The first comment (TurnTrout) talks about reward as the thing providing updates to the agent’s cognition, i.e. “reward schedules produce … cognitive updates”, and expresses confusion about a prior quote that mentioned implementing our wishes through reward functions.
The second comment (paulfchristiano) talks about picking “rewards that would implement human wishes” and strategies for doing so.
These seem quite different. If I try to inhabit my model of TurnTrout, I expect he might say “But rewards don’t implement wishes! Our wishes are for the agent to have a certain kind of cognition.” and perhaps also “Whether a reward event helps us get the cognition we want is, first and foremost, a question of which circuits inside the agent are reinforced/refined by said event, and whether those particular circuits implement the kind of cognition we wanted the agent to have.”
I don’t particularly object to that framing, it’s just a huge gap from “Rewards have unpredictable effects on agent’s cognition, not necessarily to cause them to want reward” to “we have a way to use RL to interpret and implement human wishes.”
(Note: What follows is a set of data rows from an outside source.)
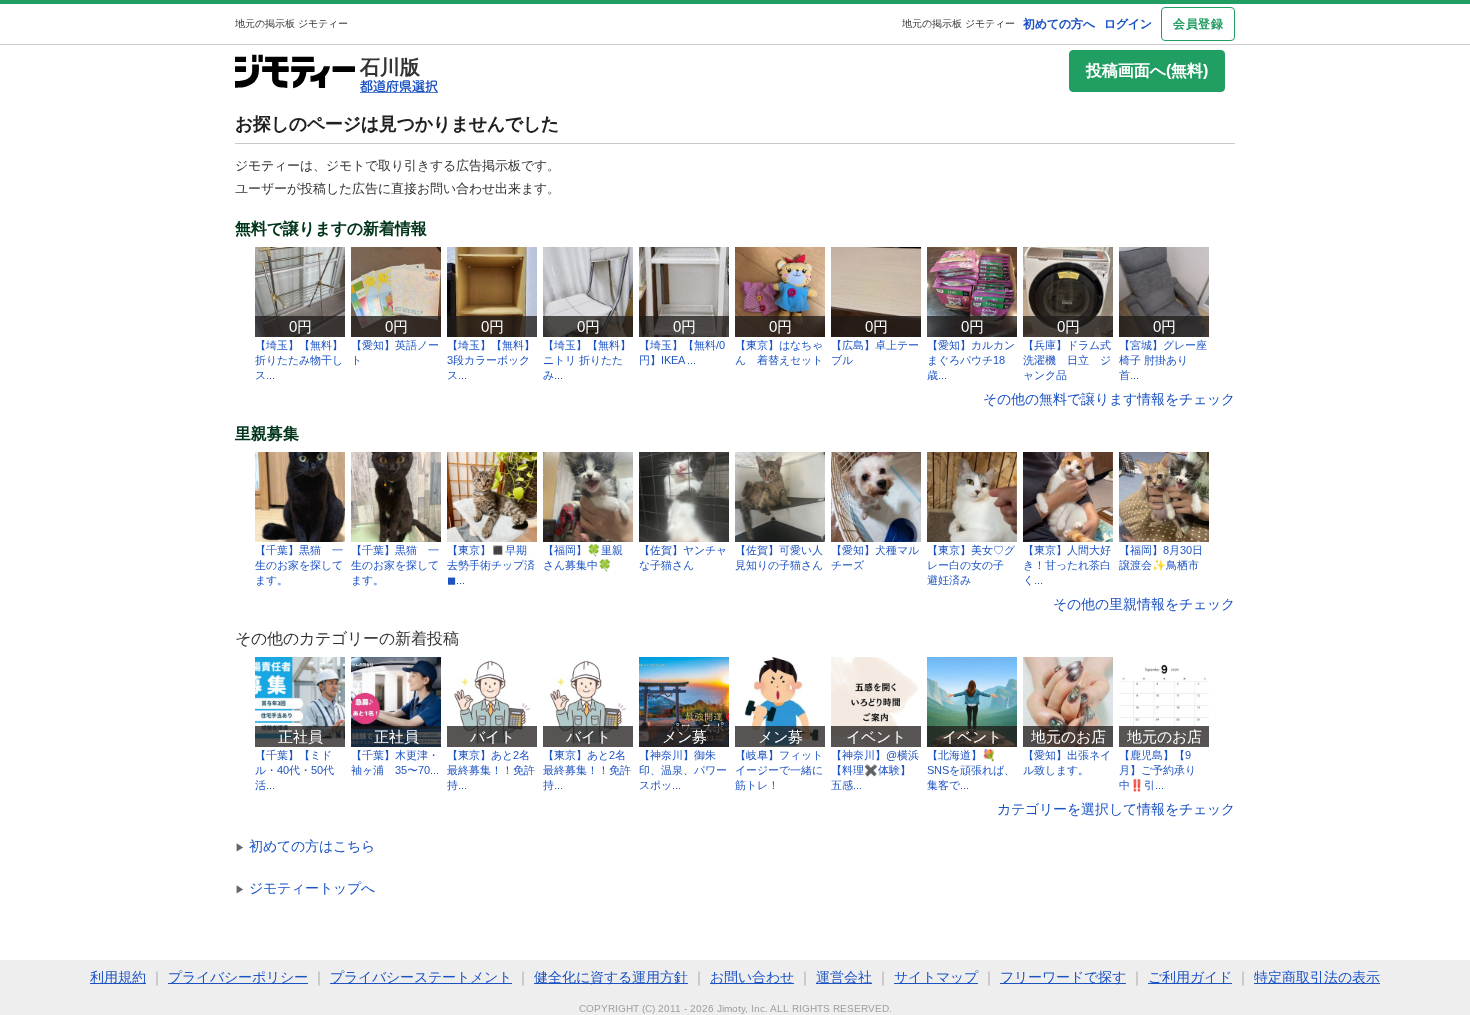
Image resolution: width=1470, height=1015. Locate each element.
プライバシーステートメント (421, 977)
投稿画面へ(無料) (1147, 70)
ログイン (1128, 24)
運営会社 (844, 977)
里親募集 (267, 434)
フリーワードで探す (1063, 977)
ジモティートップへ (305, 888)
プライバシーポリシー (238, 977)
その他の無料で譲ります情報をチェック (1109, 399)
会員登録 (1198, 24)
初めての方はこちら (305, 846)
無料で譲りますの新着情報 (331, 229)
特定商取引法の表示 (1317, 977)
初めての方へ (1059, 24)
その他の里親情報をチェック (1144, 604)
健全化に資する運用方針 (611, 977)
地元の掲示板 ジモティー (958, 23)
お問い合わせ (752, 977)
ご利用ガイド (1190, 977)
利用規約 (118, 977)
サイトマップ (936, 977)
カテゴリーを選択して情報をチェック (1116, 809)
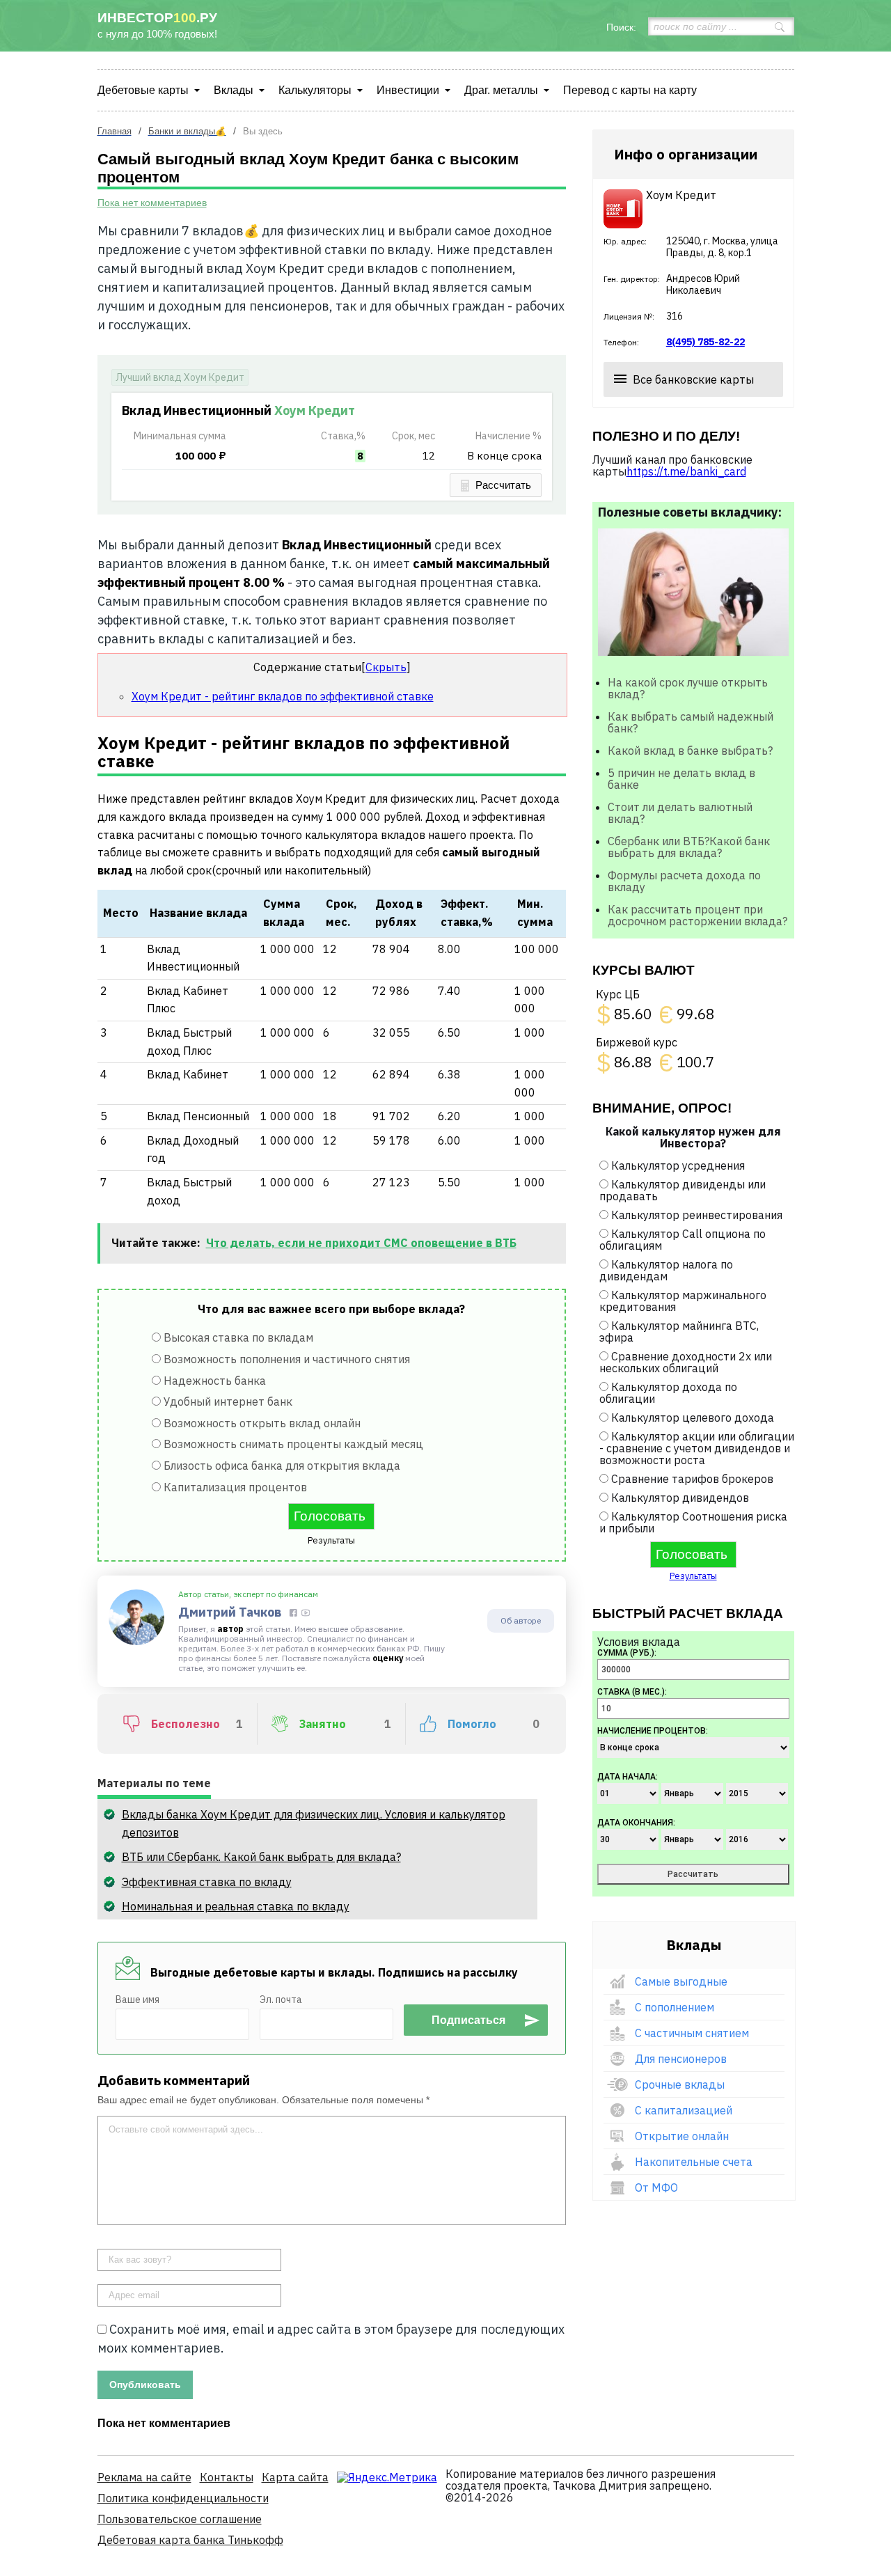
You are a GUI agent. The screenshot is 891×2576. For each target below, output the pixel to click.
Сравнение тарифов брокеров (692, 1479)
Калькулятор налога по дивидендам (666, 1270)
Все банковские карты (693, 379)
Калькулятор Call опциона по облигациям (682, 1239)
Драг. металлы (501, 90)
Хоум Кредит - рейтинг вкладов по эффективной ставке (283, 696)
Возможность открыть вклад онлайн (262, 1423)
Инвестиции (408, 90)
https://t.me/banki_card (686, 471)
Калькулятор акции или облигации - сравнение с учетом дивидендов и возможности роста (696, 1448)
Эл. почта (281, 1999)
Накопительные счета (693, 2162)
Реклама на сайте (144, 2477)
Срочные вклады (680, 2084)
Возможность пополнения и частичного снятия (287, 1359)
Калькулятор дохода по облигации (668, 1393)
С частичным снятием (692, 2033)
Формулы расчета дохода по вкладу (684, 881)
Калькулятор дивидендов (680, 1498)
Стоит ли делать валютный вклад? (680, 813)
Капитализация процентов (235, 1487)
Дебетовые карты (143, 90)
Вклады (233, 90)
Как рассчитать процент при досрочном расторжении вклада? (697, 915)
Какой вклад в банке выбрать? (690, 750)
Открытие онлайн (682, 2136)
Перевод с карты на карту (630, 90)
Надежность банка (215, 1381)
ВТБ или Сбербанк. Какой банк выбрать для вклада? (261, 1857)
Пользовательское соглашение (179, 2519)
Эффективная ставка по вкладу (207, 1882)
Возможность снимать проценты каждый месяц (293, 1444)
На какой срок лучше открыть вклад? (688, 688)
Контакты (226, 2477)
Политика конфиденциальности (183, 2498)
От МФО (656, 2187)
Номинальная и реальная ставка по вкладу (235, 1906)
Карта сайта (295, 2477)
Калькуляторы (315, 90)
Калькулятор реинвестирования (696, 1215)
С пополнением (674, 2007)
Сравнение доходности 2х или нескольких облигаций (685, 1362)
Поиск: (621, 27)
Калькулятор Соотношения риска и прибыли (693, 1522)
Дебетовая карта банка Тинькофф (190, 2540)
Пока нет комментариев (152, 202)
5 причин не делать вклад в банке (681, 779)
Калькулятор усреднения (678, 1165)
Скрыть (386, 667)
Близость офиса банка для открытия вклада (282, 1465)
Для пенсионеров (681, 2059)
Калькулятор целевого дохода (692, 1417)
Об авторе (520, 1620)
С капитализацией (683, 2110)
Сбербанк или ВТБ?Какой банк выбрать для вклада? (689, 847)
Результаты (331, 1540)
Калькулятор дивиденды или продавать (682, 1190)
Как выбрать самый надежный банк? (690, 722)
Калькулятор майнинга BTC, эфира (679, 1331)
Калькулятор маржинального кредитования (682, 1301)
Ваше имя (137, 1999)
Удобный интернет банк (228, 1401)
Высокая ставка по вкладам (238, 1337)
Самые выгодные (681, 1981)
it’s just a huge gap from “Rewards have unpredictable effects on agent’s cognition, not necessarily to cause them to want reward” to “we have a way to use RL to interpret and implement human wishes.”
So, OP said
In general, we have no way to use RL to actually interpret and implement human wishes, rather than to optimize some concrete and easily-calculated reward signal.
I read into this a connotation of “In general, there isn’t a practically-findable way to use RL...”. I’m now leaning towards my original interpretation being wrong—that you meant something more like “we don’t know how to use RL to actually interpret and implement human wishes” (which I agree with).
I agree that this need not produce a policy that is trying to get reward, just one that in fact gets a lot of reward on distribution.
I think this tells us relatively little about the internal cognition, and so is a relatively non-actionable fact (which you probably agree with?). But I want to sort out my thoughts more, here, before laying down more of my intuitions on that.
Related clarifying question:
To illustrate how this can go wrong, imagine using RL to implement a decentralized autonomous organization (DAO) which maximizes its profit[...]
The shareholders of such a DAO may be able to capture the value it creates as long as they are able to retain effective control over its computing hardware / reward signal.
Do you remember why you thought it important that the shareholders retain control over the reward signal? I can think of several interpretations, but am curious what your take was.
I don’t think we know how to pick rewards that would implement human wishes. It’s great if people want to propose wise strategies and then argue or demonstrate that they have that effect.
On the other side: if you have an easily measurable reward function, then you can find a policy that gets a high reward by using RL (essentially gradient descent on “how much reward does the policy get.”) I agree that this need not produce a policy that is trying to get reward, just one that in fact gets a lot of reward on distribution.
At the risk of reading too much into wording, I think the phrasing of the above two comments contains an interesting difference.
The first comment (TurnTrout) talks about reward as the thing providing updates to the agent’s cognition, i.e. “reward schedules produce … cognitive updates”, and expresses confusion about a prior quote that mentioned implementing our wishes through reward functions.
The second comment (paulfchristiano) talks about picking “rewards that would implement human wishes” and strategies for doing so.
These seem quite different. If I try to inhabit my model of TurnTrout, I expect he might say “But rewards don’t implement wishes! Our wishes are for the agent to have a certain kind of cognition.” and perhaps also “Whether a reward event helps us get the cognition we want is, first and foremost, a question of which circuits inside the agent are reinforced/refined by said event, and whether those particular circuits implement the kind of cognition we wanted the agent to have.”
I don’t particularly object to that framing, it’s just a huge gap from “Rewards have unpredictable effects on agent’s cognition, not necessarily to cause them to want reward” to “we have a way to use RL to interpret and implement human wishes.”
So, OP said
I read into this a connotation of “In general, there isn’t a practically-findable way to use RL...”. I’m now leaning towards my original interpretation being wrong—that you meant something more like “we don’t know how to use RL to actually interpret and implement human wishes” (which I agree with).
I think this tells us relatively little about the internal cognition, and so is a relatively non-actionable fact (which you probably agree with?). But I want to sort out my thoughts more, here, before laying down more of my intuitions on that.
Related clarifying question:
Do you remember why you thought it important that the shareholders retain control over the reward signal? I can think of several interpretations, but am curious what your take was.